* _RECORDS SHOWN_
-----

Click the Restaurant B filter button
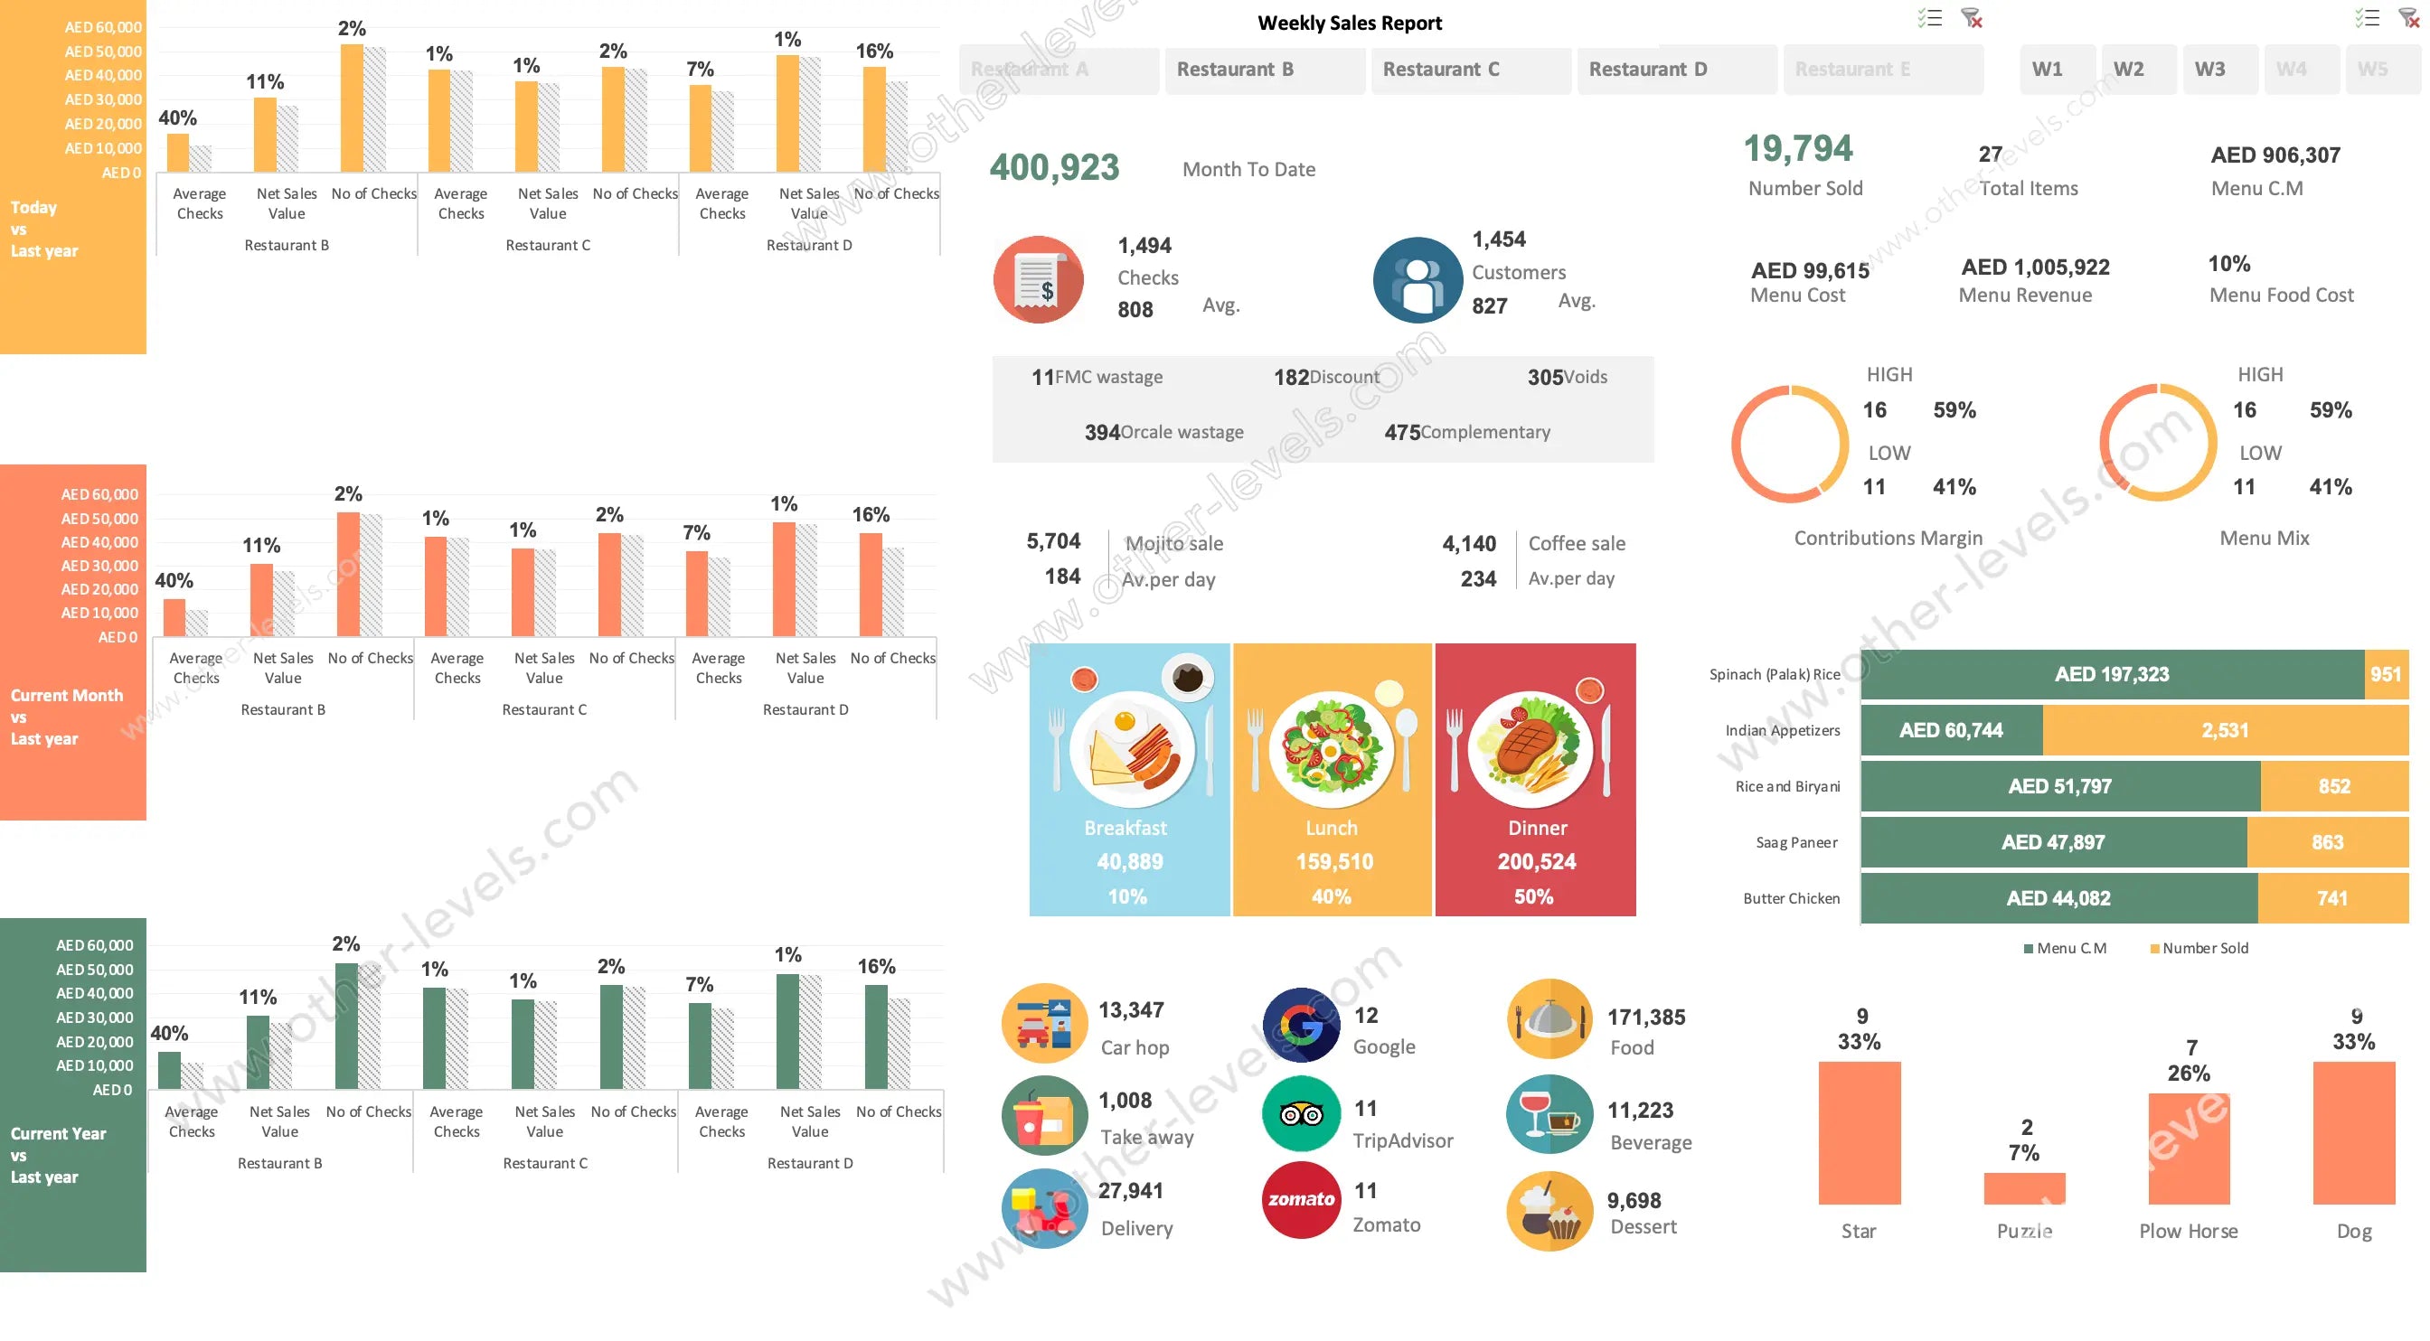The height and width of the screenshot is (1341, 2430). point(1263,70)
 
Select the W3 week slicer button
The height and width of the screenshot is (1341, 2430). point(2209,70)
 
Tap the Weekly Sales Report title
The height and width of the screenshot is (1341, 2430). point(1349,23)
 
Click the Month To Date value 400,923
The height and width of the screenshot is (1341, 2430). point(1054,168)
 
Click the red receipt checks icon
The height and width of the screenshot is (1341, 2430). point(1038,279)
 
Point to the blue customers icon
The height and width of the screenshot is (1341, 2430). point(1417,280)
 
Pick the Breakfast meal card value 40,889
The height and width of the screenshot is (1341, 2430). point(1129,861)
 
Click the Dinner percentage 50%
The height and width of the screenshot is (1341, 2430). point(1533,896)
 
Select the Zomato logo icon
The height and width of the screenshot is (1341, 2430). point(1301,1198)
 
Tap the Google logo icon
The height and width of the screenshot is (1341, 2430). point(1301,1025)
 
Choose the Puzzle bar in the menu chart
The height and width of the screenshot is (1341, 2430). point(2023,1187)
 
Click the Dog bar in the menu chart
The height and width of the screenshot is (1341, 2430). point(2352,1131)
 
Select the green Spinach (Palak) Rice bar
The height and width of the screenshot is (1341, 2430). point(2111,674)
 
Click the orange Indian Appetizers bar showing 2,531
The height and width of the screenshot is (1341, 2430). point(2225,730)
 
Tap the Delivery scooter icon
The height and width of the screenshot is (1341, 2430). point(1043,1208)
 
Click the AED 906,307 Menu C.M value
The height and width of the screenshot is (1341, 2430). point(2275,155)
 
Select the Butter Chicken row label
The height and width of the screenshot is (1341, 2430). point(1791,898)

-----

* _EXERCISE DESCRIPTION_
Could you repeat every one of the rows above word for word, leaving out any picture?

* _TASK ANSWER_
Click the Restaurant B filter button
The height and width of the screenshot is (1341, 2430). point(1263,70)
 
Select the W3 week slicer button
The height and width of the screenshot is (1341, 2430). point(2209,70)
 
Tap the Weekly Sales Report title
The height and width of the screenshot is (1341, 2430). point(1349,23)
 
Click the Month To Date value 400,923
The height and width of the screenshot is (1341, 2430). point(1054,168)
 
Click the red receipt checks icon
The height and width of the screenshot is (1341, 2430). point(1038,279)
 
Point to the blue customers icon
The height and width of the screenshot is (1341, 2430). point(1417,280)
 
Pick the Breakfast meal card value 40,889
The height and width of the screenshot is (1341, 2430). point(1129,861)
 
Click the Dinner percentage 50%
The height and width of the screenshot is (1341, 2430). point(1533,896)
 
Select the Zomato logo icon
The height and width of the screenshot is (1341, 2430). point(1301,1198)
 
Tap the Google logo icon
The height and width of the screenshot is (1341, 2430). point(1301,1025)
 
Choose the Puzzle bar in the menu chart
The height and width of the screenshot is (1341, 2430). point(2023,1187)
 
Click the Dog bar in the menu chart
The height and width of the screenshot is (1341, 2430). point(2352,1131)
 
Select the green Spinach (Palak) Rice bar
The height and width of the screenshot is (1341, 2430). point(2111,674)
 
Click the orange Indian Appetizers bar showing 2,531
The height and width of the screenshot is (1341, 2430). point(2225,730)
 
Tap the Delivery scooter icon
The height and width of the screenshot is (1341, 2430). point(1043,1208)
 
Click the AED 906,307 Menu C.M value
The height and width of the screenshot is (1341, 2430). point(2275,155)
 
Select the Butter Chicken row label
The height and width of the screenshot is (1341, 2430). point(1791,898)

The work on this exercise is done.